Some LP economizers recirculate a portion of the flow from the economizer outlet back to the inlet to achieve temperature control (Fig 4); others recirculate from an intermediate point within the economizer, design permitting (Fig 5). HRST engineers have concluded that if recirc must be used, it is more efficient to take the flow from an intermediate point than from the economizer outlet. The temperature set point also comes into play: Reducing the set point improves efficiency.
Craig used Fig 6 to illustrate this point. The chart is based on a typical F-class HRSG with a 12-row LP economizer and a condenser hotwell temperature of 105F. If recirc flow is taken from the economizer outlet, reducing the temperature set point from 140F to 130F increases steam-turbine output by 160 kW. Assuming the plant operates 5000 hr/yr and is paid $50/MWh for the electricity it produces, the 10-deg-F reduction in the set point is worth $40,000 yearly. For the 130F set point, extracting recirc flow from the midpoint of the economizer increases steamer output by another 180 kW, more than doubling the annual revenue gain to $85,000.
Eliminating recirc altogether, and allowing cold water to enter the LP economizer, increases steam-turbine production by 330 kW, which is worth about $82,000 per year. This suggests it may make sense to forego recirculation and plan on replacing the last one, two, or three rows of LP economizer surface every eight years or so, give or take a couple of years. Also worthwhile considering: The first time you replace the back-end surface, switch to an alloy material suitable for the wet environment and eliminate the need to do it a second.
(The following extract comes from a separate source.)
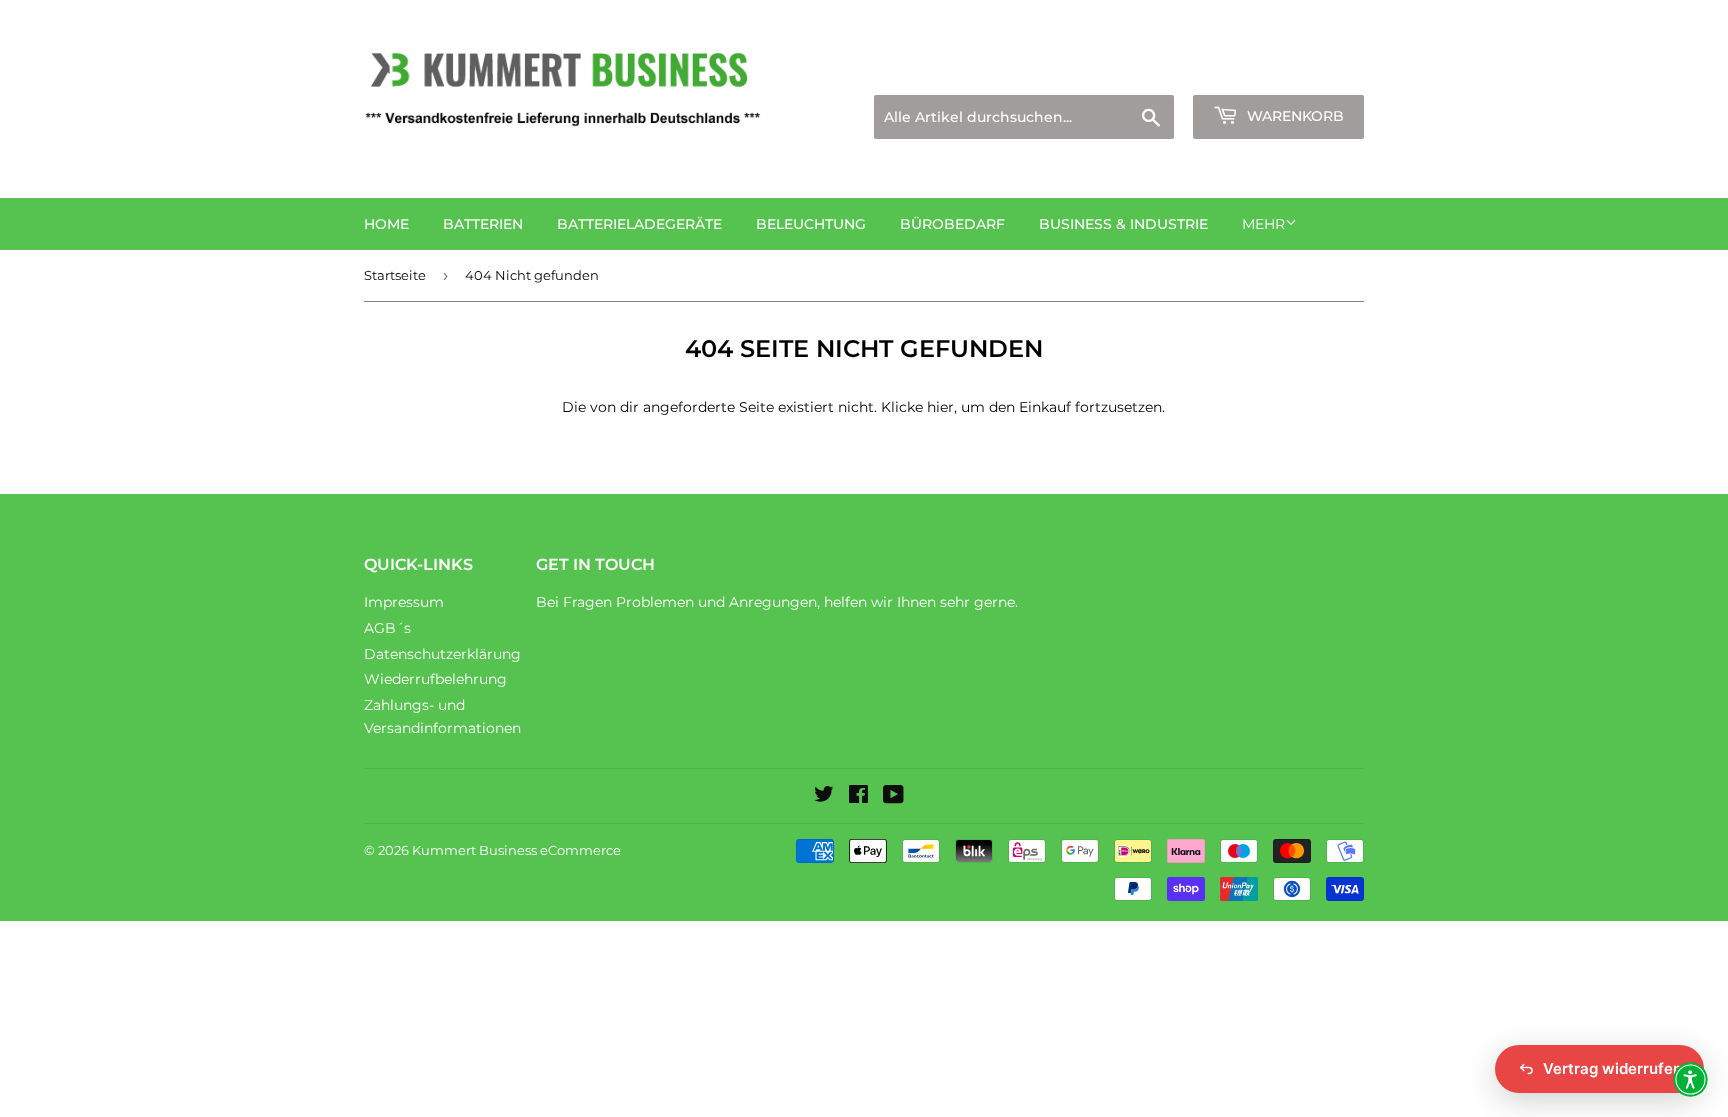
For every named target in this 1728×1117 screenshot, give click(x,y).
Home (386, 224)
Buoyancy instability. Stanley began the final segment of his presentation by reviewing the performance loss caused by buoyancy instability in panelized economizers. Nearly all economizers have some down-flowing tubes, he said; most have down-flow in half the tubes. Buoyancy instability causes flow to stagnate in some of the down-flow tubes, or to reverse direction. When water does not flow as designed, the effective heat-transfer surface is reduced and heat absorption decreases.
Also, stagnant and reverse-flow tubes become hotter than neighboring tubes increasing the level of stress. The risk of this happening is greatest at low loads. Hundreds of thermal cycles can occur within a day, leading to fatigue failures in less time than you might think. Modification of flow circuitry can correct the issue. If a performance assessment advises that buoyancy instability is a problem early in the life of a unit, changing the location of splitter plates in the upper header should be considered to optimize the flow pattern. Stanley said the relocation of splitter plates is not as difficult as it might appear. In some cases, he said, it can be easier than plugging economizer tubes.
Buoyancy instability in return-bend economizers causes water in some circuits to flow very slowly or not at all, others to flow quickly. If the gas temperature is above the saturation temperature, stagnant tubes will vapor-lock—that is a steam bubble trapped in the return bend will block flow, generally until unit load is high enough to clear it. It is difficult to modify existing systems to correct this problem.